_WHAT THE EXERCISE ASKS_. Could you reproduce word for word the rows below, beginning at the line that contains "Open the GIF picker in comment box" and stopping after the line that contains "Action: tap(178, 337)"?
═══ EXERCISE MATERIALS ═══
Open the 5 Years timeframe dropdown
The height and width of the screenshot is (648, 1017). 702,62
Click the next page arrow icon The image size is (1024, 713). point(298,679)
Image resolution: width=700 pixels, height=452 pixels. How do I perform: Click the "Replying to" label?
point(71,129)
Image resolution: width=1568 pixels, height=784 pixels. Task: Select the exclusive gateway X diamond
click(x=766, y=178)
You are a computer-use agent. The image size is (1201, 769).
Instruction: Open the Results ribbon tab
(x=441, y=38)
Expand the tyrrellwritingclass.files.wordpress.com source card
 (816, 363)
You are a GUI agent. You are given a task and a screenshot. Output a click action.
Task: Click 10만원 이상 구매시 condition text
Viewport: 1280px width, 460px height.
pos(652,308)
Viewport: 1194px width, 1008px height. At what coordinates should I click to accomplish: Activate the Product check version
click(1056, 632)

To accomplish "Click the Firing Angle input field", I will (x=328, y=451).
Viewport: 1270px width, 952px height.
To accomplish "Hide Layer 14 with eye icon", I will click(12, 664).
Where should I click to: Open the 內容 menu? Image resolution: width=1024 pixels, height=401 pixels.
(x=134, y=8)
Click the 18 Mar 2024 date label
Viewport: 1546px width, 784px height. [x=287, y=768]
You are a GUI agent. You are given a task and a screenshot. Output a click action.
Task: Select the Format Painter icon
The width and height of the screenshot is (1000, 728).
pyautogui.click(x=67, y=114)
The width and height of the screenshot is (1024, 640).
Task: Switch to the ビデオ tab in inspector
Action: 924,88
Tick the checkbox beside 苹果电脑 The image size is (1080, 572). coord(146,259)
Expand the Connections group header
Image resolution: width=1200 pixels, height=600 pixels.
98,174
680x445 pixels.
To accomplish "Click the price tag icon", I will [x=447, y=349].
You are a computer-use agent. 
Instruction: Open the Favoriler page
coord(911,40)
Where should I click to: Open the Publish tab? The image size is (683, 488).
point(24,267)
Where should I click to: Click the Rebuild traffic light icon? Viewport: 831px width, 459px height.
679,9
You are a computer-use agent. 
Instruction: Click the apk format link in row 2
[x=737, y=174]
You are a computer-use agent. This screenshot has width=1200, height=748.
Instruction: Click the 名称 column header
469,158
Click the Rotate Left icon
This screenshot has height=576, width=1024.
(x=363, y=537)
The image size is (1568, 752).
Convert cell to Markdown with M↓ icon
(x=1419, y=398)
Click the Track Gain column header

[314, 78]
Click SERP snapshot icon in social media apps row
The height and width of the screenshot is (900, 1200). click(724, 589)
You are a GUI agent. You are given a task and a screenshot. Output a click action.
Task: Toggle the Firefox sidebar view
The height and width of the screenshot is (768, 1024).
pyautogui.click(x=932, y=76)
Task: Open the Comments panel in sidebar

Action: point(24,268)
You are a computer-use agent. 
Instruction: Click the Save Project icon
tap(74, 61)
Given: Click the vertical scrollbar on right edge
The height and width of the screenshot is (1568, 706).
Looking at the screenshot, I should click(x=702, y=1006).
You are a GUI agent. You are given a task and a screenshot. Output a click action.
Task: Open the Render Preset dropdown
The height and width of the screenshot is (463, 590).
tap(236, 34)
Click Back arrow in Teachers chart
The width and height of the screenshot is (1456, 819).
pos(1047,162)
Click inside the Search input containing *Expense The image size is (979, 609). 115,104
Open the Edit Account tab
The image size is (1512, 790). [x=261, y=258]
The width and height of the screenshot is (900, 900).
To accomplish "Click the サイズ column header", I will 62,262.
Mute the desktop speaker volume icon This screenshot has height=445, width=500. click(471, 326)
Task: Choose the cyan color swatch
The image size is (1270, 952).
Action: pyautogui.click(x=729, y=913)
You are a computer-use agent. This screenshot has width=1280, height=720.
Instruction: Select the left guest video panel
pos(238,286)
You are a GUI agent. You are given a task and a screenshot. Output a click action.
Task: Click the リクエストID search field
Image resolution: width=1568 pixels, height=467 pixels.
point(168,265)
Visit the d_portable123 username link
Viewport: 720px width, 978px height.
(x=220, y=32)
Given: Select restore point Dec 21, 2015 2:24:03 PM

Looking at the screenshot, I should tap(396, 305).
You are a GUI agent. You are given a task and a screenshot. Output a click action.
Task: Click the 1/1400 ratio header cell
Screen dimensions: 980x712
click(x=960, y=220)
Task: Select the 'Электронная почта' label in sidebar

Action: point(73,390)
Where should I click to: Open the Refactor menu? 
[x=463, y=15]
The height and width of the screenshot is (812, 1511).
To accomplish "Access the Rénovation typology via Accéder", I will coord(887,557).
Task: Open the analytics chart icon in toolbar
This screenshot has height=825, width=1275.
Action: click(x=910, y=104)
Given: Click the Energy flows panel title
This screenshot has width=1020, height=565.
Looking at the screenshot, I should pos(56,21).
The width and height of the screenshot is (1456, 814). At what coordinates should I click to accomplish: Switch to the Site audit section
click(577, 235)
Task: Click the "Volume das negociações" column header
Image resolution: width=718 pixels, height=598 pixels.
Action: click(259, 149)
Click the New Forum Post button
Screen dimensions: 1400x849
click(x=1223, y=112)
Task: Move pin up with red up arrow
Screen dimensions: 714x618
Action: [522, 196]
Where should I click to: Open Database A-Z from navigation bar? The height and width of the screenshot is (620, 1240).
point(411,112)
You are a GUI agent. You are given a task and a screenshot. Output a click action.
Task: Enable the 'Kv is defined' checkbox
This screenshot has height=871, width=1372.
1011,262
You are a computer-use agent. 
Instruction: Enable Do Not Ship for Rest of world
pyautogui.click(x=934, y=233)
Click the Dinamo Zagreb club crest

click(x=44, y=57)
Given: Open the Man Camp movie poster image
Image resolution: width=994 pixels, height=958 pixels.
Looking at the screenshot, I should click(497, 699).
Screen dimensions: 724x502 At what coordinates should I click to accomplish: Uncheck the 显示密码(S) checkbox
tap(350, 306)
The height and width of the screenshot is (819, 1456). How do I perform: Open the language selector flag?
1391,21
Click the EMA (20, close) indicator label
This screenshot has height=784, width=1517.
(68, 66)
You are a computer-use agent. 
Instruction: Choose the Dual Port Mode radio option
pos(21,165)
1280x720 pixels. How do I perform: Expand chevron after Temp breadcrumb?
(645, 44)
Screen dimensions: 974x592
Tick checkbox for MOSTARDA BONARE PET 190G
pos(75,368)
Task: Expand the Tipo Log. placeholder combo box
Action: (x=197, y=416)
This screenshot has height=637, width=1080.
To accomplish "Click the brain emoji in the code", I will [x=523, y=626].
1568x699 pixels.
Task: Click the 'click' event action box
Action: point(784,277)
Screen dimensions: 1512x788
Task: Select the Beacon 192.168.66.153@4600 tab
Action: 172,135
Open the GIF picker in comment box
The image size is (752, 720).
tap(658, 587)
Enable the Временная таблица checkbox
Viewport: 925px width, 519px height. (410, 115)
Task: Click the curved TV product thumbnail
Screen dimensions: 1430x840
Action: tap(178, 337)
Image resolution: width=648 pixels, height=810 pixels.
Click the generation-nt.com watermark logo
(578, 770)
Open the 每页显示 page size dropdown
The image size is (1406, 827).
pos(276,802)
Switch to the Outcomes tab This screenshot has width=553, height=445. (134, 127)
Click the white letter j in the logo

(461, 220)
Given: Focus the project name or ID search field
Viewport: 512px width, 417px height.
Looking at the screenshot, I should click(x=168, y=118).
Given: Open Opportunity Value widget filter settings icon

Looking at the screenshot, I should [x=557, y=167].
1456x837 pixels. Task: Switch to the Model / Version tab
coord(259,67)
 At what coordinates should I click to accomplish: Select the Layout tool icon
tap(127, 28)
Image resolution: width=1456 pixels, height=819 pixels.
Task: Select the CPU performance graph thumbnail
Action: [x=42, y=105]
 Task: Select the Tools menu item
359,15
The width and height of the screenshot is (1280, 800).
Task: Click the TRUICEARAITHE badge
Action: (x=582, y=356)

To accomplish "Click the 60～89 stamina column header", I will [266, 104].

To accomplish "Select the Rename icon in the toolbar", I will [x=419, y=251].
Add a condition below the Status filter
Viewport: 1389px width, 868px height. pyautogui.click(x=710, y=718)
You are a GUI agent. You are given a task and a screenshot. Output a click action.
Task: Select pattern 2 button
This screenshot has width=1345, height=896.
═══
_ANSWER BELOW_.
Open the GIF picker in comment box
The image size is (752, 720).
tap(658, 587)
Enable the Временная таблица checkbox
Viewport: 925px width, 519px height. (410, 115)
Task: Click the curved TV product thumbnail
Screen dimensions: 1430x840
Action: tap(178, 337)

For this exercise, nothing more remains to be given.